-- SOURCE DATA follows --

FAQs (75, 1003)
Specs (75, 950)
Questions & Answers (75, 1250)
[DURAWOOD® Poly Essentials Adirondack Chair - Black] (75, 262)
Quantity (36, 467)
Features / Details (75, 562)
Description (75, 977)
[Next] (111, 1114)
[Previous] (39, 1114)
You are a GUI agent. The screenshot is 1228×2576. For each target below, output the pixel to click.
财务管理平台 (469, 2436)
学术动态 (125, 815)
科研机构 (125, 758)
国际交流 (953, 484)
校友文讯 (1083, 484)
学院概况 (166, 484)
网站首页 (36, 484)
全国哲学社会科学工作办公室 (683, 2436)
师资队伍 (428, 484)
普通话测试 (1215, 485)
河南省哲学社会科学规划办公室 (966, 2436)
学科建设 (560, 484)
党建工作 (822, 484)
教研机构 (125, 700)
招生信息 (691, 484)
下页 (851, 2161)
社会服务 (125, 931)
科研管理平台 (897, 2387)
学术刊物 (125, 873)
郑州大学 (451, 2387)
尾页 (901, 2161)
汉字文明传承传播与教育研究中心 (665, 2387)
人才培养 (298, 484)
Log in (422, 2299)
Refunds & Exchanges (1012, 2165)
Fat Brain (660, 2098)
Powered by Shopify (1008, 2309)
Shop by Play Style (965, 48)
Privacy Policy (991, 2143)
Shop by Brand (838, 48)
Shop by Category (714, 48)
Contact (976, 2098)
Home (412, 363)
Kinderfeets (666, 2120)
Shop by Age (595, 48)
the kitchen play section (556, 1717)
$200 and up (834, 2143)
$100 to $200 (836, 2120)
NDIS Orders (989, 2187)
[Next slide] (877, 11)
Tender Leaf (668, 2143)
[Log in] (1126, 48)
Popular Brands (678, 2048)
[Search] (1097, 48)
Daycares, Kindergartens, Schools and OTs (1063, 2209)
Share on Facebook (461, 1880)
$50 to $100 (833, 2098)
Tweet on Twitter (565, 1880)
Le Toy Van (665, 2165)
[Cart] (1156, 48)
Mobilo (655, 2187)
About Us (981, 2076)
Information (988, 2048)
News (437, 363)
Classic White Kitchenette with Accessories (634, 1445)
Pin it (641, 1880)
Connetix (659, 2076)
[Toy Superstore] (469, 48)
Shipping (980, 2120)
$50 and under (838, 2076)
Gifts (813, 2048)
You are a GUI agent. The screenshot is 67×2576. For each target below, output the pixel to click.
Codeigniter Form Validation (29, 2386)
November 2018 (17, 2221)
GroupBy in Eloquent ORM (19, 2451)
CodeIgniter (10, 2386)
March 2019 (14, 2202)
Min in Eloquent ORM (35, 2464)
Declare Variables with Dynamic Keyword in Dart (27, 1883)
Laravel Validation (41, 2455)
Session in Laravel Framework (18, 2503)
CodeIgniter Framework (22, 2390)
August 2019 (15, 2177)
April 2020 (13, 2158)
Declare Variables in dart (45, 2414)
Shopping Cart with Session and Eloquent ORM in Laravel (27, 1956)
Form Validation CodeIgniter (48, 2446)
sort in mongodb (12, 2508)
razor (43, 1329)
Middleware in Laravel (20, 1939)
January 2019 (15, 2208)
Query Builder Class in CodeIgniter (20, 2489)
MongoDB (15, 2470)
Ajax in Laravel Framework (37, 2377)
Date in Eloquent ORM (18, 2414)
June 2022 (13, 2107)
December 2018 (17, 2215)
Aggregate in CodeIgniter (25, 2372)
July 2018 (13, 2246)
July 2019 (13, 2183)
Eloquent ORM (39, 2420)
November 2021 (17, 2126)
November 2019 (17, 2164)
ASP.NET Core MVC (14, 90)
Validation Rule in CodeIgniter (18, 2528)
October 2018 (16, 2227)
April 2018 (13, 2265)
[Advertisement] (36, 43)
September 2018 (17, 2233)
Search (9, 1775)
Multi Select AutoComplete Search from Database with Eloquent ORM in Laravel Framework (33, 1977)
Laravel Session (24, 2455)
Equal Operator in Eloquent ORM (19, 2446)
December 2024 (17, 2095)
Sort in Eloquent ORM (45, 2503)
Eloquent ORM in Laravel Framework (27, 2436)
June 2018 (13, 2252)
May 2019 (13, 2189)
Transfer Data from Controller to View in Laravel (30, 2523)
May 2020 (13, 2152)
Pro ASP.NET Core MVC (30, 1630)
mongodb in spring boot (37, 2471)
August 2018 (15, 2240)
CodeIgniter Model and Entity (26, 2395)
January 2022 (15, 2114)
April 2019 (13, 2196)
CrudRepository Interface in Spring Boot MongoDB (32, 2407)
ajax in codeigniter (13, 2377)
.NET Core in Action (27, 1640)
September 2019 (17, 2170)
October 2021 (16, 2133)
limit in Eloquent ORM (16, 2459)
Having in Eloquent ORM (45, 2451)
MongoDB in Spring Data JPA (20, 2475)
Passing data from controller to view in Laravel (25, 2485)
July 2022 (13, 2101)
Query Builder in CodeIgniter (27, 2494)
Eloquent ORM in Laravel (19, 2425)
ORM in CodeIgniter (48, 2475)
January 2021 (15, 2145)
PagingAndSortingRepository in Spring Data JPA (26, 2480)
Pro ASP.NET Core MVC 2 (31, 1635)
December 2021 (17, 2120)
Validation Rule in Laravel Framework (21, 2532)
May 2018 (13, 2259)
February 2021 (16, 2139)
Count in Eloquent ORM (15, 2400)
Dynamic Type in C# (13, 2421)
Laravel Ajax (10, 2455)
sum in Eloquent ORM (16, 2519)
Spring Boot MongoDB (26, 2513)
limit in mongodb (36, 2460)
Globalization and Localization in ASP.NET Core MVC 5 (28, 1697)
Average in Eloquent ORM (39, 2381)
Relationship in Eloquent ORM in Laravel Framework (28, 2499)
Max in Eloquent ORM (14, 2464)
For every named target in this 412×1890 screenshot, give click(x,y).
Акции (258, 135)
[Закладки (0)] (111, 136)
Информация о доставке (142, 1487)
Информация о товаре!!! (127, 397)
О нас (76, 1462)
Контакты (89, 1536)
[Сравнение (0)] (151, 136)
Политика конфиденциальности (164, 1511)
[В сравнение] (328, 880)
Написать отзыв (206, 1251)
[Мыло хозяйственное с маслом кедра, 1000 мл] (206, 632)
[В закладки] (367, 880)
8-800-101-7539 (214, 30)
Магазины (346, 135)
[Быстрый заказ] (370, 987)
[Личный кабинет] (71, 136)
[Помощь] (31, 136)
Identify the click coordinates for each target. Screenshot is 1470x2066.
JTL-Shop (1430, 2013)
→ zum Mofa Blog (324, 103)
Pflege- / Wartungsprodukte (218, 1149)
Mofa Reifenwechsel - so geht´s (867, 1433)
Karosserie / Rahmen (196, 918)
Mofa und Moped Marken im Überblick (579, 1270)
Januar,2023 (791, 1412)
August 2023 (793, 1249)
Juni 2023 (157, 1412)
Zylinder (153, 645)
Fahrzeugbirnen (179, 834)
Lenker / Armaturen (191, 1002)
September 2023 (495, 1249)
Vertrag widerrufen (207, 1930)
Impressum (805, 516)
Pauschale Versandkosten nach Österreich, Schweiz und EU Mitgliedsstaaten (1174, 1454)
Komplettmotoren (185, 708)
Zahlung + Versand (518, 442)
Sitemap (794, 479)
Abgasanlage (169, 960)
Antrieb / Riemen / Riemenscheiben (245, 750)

-- SOURCE DATA concluded --

From the records above, copy out the line with "Session in Laravel Framework (18, 2503)", the line with "Form Validation CodeIgniter (48, 2446)", and every line between them, word for word.

=== WRITTEN ANSWER ===
Session in Laravel Framework (18, 2503)
CodeIgniter Framework (22, 2390)
August 2019 (15, 2177)
April 2020 (13, 2158)
Declare Variables in dart (45, 2414)
Shopping Cart with Session and Eloquent ORM in Laravel (27, 1956)
Form Validation CodeIgniter (48, 2446)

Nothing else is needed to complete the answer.